C’è un detto che dice “non fare agli altri quello che non vorresti fosse fatto a te”, ma molto spesso il problema non è questo: molto spesso il problema è che l’indulgenza e la bontà che dimostriamo verso gli altri, non la dimostriamo verso noi stessi.
Vi faccio degli esempi: se un amico sbaglia o fallisce, lo riempite di insulti, gli dite che è un buono a nulla e che non vale niente? E se voi sbagliate, siete altrettanto indulgenti?
Se vostro figlio non riesce a fare una cosa, gli dite di ritentare o gli date dello stupido? E se voi non riuscite a fare una cosa, cosa pensate di voi stessi?

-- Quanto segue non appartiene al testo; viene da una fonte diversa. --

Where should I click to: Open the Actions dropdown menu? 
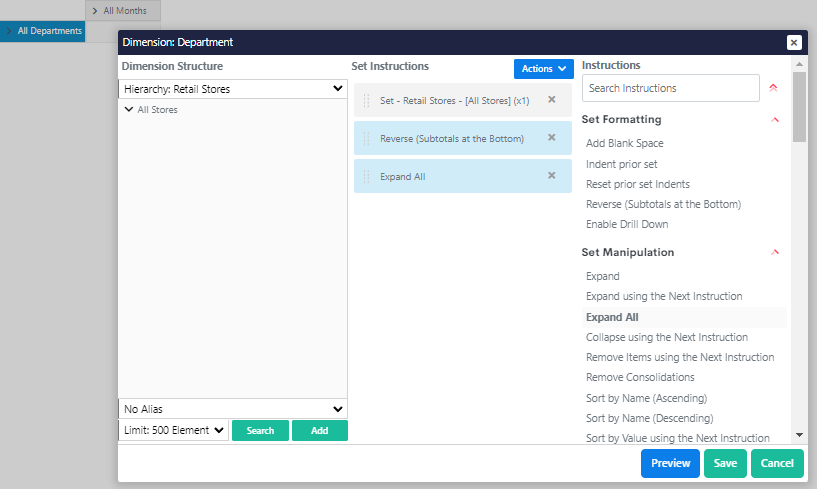click(544, 69)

Siamo abituati a giudicarci troppo severamente, e spesso anche le parole degli altri – più indulgenti – non fanno breccia su di noi, perché non le crediamo vere, sincere. Invece lo sono, allo stesso modo in cui lo sono le vostre quando consolate un amico, un parente, un figlio.
Non sto dicendo che di fronte a un grave errore, ad un fallimento importante, ad una dipendenza o ad un passo più lungo della gamba non si debba riflettere su quello che si è fatto e su cosa è andato storto, per rimediare: quello che sto dicendo è che spesso siamo eccessivamente punitivi nei nostri confronti anche di fronte a cose che hanno facile rimedio, e questo è un peccato perché ci impedisce 1) di imparare una lezione e 2) di vedere l’opportunità di miglioramento dietro ad una cosa andata storta.
Quindi, per crescere come persone, come esseri umani, vale la pena provare a fare esattamente in contrario di quello che si fa di solito: non flagellarci se sbagliamo ma essere comprensivi così come lo siamo nei confronti degli altri. Facciamo a noi stessi quello che facciamo con gli altri.